にしても、私と似た状況におかれている人か…。こんな人初めてあった…。
「あっ!ごめんなさい!!」
優「いえ…。慣れてますから。宮崎、空さんですよね…?」
「は、はい。そうですが…。」
優「あ、あってた…。突然なんですが、その、僕と友達になってくれませんか…」
「え、え?なんでですか…?」
いや、多分同じ匂いがするからとかだと思うけど…
優「急でごめんなさい!えと、僕、男なのにこんな顔で…。ずっと、女の子みたいに扱われて、ちょっと嫌で…。」
「あ…!私もあります。わかります、嫌ですよねぇ…!」
優「やっぱり分かってくれるんですね…!今日、宮崎さんを見て、ビックリしたんです…。僕とソックリな生き方…というか…えぇと。」
こんな人がいるなんて!なんか、仲間を見つけたみたいでなんか嬉しい…。
優「と、とにかく!宮崎さんと友達になりたいと思ったんです…!ダメですか?」
「ふふっ、いいですよ。よろしく。なんて呼べばいい?」
優「本当?!やったっ…!よろしくっ!優って呼んでください!」
「じゃ、私のことは空でいいよ。」
新しくできた美少女な男友達。
男子寮でも楽しくやっていけそうだなぁ…
なんかワクワクしてきた!
『優〜!』
優「あっ、母さんだ。
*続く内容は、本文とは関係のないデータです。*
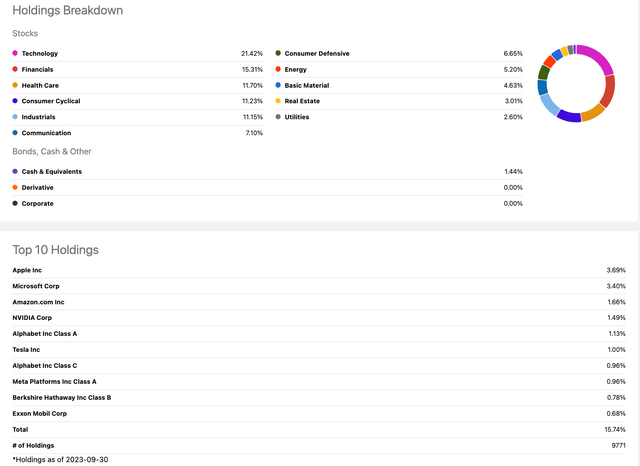Screen dimensions: 640x466
Task: Click the red Financials legend dot
Action: coord(15,70)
じゃ、また明日、空!」
「うん、また明日ね、優」
優と別れて私は校門の方へ歩き出した。
多分お母さん達待ってるよね…。早く行かないと。
家に帰ったらみんなに今日あったことを話そう。
生徒会長が男嫌いで女子寮から追い出されたこと
男子寮に入ることになったこと
けいちゃんと優と友達になったこと
男子寮でも楽しくやっていけそうだということ
短いのに濃い半日だったなぁ…。
「お母さん、お父さん」
母「空!遅かったわねぇ」
「ごめん、ちょっといろいろあって!家帰ったら今日のこと話すね」
そう言い車の後部座席に座る
父「帰るか」
「うん。なんか疲れちゃった…。寝て帰ろうかな…」
母「ふふっ、そんなに寮が広かったの?お疲れ様。おやすみ」
「うん…おやすみ…」
座席を斜めに倒して眠る体制になると、少しして私は眠りに落ちた。